[Task goal]
Render everything from the line containing "The width and height of the screenshot is (1520, 827)." down to the line containing "pyautogui.click(x=709, y=145)" as a two-column CSV with the headers instruction and action. Give one line per row, with the row's text under instruction and its answer under action, each field quoted and any line breaks replaced by spaces.

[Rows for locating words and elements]
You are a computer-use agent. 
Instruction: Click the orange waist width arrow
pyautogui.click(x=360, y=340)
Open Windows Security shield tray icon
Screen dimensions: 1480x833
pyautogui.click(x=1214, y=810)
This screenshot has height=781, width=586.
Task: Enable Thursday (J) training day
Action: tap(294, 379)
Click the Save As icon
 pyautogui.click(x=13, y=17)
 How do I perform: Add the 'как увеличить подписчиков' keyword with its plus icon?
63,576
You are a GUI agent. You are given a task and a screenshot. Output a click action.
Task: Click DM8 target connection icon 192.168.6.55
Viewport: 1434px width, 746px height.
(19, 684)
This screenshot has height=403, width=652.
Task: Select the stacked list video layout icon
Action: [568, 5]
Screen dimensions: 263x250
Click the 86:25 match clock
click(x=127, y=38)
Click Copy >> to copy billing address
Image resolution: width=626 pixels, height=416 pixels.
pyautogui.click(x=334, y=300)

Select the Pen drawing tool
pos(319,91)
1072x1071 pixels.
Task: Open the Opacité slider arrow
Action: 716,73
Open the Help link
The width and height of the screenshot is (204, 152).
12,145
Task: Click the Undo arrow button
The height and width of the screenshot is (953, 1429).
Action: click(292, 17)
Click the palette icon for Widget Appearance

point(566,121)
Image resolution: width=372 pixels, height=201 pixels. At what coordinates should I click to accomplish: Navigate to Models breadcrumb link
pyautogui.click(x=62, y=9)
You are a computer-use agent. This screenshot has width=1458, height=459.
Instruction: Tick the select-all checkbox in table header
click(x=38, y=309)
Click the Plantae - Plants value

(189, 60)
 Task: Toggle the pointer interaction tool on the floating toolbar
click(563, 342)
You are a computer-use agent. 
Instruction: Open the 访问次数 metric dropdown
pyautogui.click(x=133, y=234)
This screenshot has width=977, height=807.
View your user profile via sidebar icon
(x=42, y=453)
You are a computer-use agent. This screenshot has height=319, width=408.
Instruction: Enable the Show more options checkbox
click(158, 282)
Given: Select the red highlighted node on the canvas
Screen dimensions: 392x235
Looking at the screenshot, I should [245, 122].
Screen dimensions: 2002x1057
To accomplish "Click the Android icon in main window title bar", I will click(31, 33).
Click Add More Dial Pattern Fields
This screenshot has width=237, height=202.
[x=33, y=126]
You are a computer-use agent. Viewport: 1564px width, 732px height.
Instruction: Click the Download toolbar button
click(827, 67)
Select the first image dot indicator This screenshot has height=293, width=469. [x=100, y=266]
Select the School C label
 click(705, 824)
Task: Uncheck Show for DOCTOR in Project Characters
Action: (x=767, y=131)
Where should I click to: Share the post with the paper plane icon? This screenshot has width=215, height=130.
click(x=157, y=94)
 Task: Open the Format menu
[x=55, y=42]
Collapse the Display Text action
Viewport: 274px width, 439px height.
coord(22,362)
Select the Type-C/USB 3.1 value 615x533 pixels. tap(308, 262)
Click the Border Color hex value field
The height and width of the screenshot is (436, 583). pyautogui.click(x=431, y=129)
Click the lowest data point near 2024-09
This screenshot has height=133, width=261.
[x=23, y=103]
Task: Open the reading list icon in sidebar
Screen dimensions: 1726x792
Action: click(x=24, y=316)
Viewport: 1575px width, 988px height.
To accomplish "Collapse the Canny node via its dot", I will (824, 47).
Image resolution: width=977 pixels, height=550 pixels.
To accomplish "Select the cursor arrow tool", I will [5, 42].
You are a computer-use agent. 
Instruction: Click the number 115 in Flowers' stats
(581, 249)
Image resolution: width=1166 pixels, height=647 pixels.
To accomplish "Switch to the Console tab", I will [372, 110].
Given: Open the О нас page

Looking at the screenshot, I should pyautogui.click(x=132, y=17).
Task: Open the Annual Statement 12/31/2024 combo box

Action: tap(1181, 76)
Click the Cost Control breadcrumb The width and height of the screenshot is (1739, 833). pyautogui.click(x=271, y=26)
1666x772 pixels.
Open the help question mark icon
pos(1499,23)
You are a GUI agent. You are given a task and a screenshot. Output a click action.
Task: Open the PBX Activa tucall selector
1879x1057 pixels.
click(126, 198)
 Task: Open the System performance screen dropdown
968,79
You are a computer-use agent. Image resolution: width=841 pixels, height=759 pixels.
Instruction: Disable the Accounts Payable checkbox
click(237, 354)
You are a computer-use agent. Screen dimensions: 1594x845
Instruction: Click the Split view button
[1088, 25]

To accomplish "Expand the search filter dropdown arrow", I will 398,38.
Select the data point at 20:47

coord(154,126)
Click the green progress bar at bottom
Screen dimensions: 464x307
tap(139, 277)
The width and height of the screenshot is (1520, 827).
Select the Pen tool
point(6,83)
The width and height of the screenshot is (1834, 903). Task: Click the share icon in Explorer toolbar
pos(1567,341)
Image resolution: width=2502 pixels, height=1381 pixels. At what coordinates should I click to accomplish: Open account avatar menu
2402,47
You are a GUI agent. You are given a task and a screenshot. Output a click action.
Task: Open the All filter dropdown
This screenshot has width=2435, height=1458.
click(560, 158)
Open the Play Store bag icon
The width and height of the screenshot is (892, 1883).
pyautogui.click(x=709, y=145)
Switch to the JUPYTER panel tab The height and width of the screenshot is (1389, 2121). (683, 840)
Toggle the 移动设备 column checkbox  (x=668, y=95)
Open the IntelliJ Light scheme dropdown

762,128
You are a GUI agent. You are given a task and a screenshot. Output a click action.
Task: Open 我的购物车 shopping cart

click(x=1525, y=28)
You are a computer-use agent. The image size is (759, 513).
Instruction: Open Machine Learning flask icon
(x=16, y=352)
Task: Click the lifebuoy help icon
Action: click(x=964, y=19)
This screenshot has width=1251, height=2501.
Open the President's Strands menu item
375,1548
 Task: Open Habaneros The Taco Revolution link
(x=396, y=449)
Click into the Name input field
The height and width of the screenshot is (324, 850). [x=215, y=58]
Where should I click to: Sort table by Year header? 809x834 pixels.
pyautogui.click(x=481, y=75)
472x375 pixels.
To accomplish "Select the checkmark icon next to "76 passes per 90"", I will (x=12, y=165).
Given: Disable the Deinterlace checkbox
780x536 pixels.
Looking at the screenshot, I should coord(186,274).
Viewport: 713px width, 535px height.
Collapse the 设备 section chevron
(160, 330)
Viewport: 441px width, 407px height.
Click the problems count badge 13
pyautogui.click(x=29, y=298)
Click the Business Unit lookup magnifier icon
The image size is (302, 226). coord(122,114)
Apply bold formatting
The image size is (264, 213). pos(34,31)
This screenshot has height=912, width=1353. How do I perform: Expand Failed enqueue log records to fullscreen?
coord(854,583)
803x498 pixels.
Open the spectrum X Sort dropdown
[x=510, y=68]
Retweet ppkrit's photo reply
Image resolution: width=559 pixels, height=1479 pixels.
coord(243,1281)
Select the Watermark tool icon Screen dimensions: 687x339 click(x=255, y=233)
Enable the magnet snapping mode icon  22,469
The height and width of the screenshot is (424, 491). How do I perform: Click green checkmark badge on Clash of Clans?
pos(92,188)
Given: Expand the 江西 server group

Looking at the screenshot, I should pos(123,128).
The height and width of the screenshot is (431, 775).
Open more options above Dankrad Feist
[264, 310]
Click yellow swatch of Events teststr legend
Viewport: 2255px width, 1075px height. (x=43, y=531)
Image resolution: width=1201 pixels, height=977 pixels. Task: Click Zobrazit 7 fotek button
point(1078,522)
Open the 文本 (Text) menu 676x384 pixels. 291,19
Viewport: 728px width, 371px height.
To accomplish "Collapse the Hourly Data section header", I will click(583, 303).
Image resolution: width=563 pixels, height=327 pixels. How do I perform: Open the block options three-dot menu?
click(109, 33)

[Solution to the problem]
instruction,action
"The width and height of the screenshot is (1520, 827). Select the Pen tool","point(6,83)"
"The width and height of the screenshot is (1834, 903). Task: Click the share icon in Explorer toolbar","pos(1567,341)"
"Image resolution: width=2502 pixels, height=1381 pixels. At what coordinates should I click to accomplish: Open account avatar menu","2402,47"
"You are a GUI agent. You are given a task and a screenshot. Output a click action. Task: Open the All filter dropdown This screenshot has width=2435, height=1458.","click(560, 158)"
"Open the Play Store bag icon The width and height of the screenshot is (892, 1883).","pyautogui.click(x=709, y=145)"